4. POLÍTICAS DE DESENCARCERAMENTO

Quando se discute políticas de desencarceramento a partir de um documento

internacional como são as Regras de Bangkok, se faz com o entrelaçamento disciplinar entre o

Direito Internacional e as Ciências Criminais, eminentemente com a Política Criminal. As

tensões entre os campos são diversas e, nas atuações políticas, as tensões também são

expressadas na distância entre os objetivos estabelecidos pelas Regras de Bangkok e a política

criminal oficial do Brasil de encarceramento em massa, demonstrada inclusive pelos dados

oficiais produzidos pelo DEPEN, o Infopen Mulheres (2016).
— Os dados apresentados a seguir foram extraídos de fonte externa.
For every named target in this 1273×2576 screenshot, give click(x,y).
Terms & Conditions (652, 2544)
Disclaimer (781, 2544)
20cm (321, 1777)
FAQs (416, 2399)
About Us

No âmbito das Ciências Criminais, há divergências teóricas entre o garantismo penal

(Direito Penal mínimo) e o abolicionismo penal que diz respeito ao que se deve fazer com a

prisão. Se deve continuar existindo, mas como exceção em relação a outras medidas punitivas,

ou se deve ser extinta como medida punitiva. Contudo, existe um nó, ou seja, um ponto de

convergência entre garantistas e abolicionistas, tendo como representantes importantes,

respectivamente, Luigi Ferrajoli (1998) e Angela Davis (2019): uma política criminal de

redução de danos, com fundamento de se reduzir dor e sofrimento causados pelas intervenções

arbitrárias e desproporcionais do sistema penal, segundo Carvalho (2015, p. 236).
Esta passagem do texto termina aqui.